企業単体だけを見るのではなく、競合他社と比較することで、その会社ならではの魅力が見えやすくなります。
■会社の「強み」を見るポイント
技術力・商品力
メーカーやIT企業などでは、技術力が大きな強みになることがあります。
たとえば、
・独自技術を持っている
・特許を取得している
・業界シェアが高い
・長年支持されている商品がある
などは重要なポイントです。
技術力の高い企業は、競合との差別化がしやすく、安定した成長につながるケースもあります。
ブランド力
知名度やブランド力も企業の強みのひとつです。
ブランド力がある企業は、
・顧客から信頼されやすい
・採用面で有利
・新商品を展開しやすい
などのメリットがあります。
ただし、「有名=働きやすい」とは限らないため、ブランドイメージだけで判断しないことも大切です。
人材育成制度
長く働くことを考えるなら、人材育成制度も重要です。
たとえば、
・研修制度
・OJT制度
・資格取得支援
・キャリア支援制度
・若手育成プログラム
などを確認しておくと、入社後の成長環境をイメージしやすくなります。
特に未経験職種へ挑戦する場合は、教育体制の有無が働きやすさに大きく影響します。
将来性・成長性
現在の業績だけでなく、将来性を見ることも大切です。
たとえば、
・成長市場に参入している
・DX推進を進めている
・海外展開を拡大している
・新規事業を積極展開している
などの動きがある企業は、今後の成長が期待される場合があります。
一方で、業界全体が縮小傾向にある場合は、会社としてどのような戦略を取っているのかも確認しておくと安心です。
■企業の評判を見るときの注意点
口コミは「参考程度」に見る
最近は口コミサイトを利用して企業研究をする人も増えています。
実際に働いた人の声は参考になりますが、すべてを鵜呑みにするのは危険です。
なぜなら、口コミには、
・個人の主観が入る
・部署によって環境が異なる
・昔の情報が残っている
・不満を持つ人の投稿が多い
といった特徴があるからです。
そのため、口コミを見る際は「極端な意見だけを信じない」ことが重要です。
■複数の情報を比較する
企業研究では、一つの情報源だけを見るのではなく、複数の情報を比較することが大切です。
たとえば、
・企業公式サイト
・採用ページ
・IR情報
・ニュース記事
・口コミサイト
・SNS
・OB・OG訪問
など、さまざまな角度から情報を集めることで、より実態に近い情報を得やすくなります。
「自分に合うか」で考える
評判が良い会社でも、自分に合うとは限りません。
逆に、厳しい環境といわれる会社でも、「成長したい」という人には合う場合があります。

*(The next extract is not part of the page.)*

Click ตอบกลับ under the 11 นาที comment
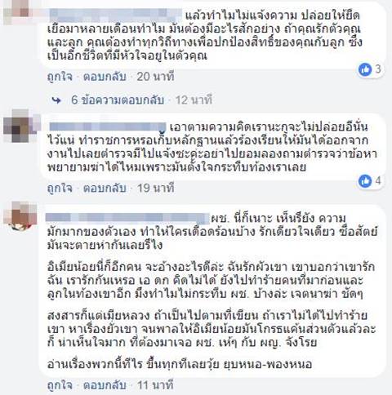Viewport: 392px width, 395px height. [x=105, y=385]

企業研究では、「世間的に良い会社か」だけでなく、「自分に合う会社か」という視点を持つことが非常に重要です。
■効率よく企業研究を進めるコツ
比較表を作る
複数企業を受ける場合は、比較表を作ると整理しやすくなります。
たとえば、
| 項目 | A社 | B社 | C社 |
|---|---|---|---|
| 事業内容 | |||
| 強み | |||
| 年収 | |||
| 社風 | |||
| 働き方 |
のようにまとめると、違いが見えやすくなります。
面接前に再確認する
企業研究は応募前だけで終わりではありません。
面接前には改めて、
・最新ニュース
・新サービス
・業績情報
・採用ページ
などを確認しておくと、面接での会話にも活かしやすくなります。
完璧を目指しすぎない
企業研究をやりすぎて、応募に進めなくなる人もいます。
もちろん事前調査は大切ですが、最初から完璧を求める必要はありません。
まずは、
・事業内容
・強み
・働き方
・自分との相性
を大まかに理解するところから始めるだけでも十分です。
実際には、選考を進める中で理解が深まるケースも多くあります。
企業研究は、単なる情報収集ではなく、「自分に合う会社を見つけるための重要なプロセス」です。
会社概要や事業内容だけでなく、強み、将来性、社風、働き方などを幅広く確認することで、入社後のミスマッチを減らしやすくなります。
また、企業研究を深めることで、面接での志望動機にも説得力が生まれます。
特に大切なのは、「有名企業だから良い」「口コミ評価が高いから安心」と決めつけず、自分の価値観や働き方に合っているかを考えることです。
企業研究を丁寧に行うことで、就職・転職活動の満足度は大きく変わります。
焦って応募を進めるのではなく、一社一社をしっかり理解しながら、自分に合った企業選びを進めていきましょう。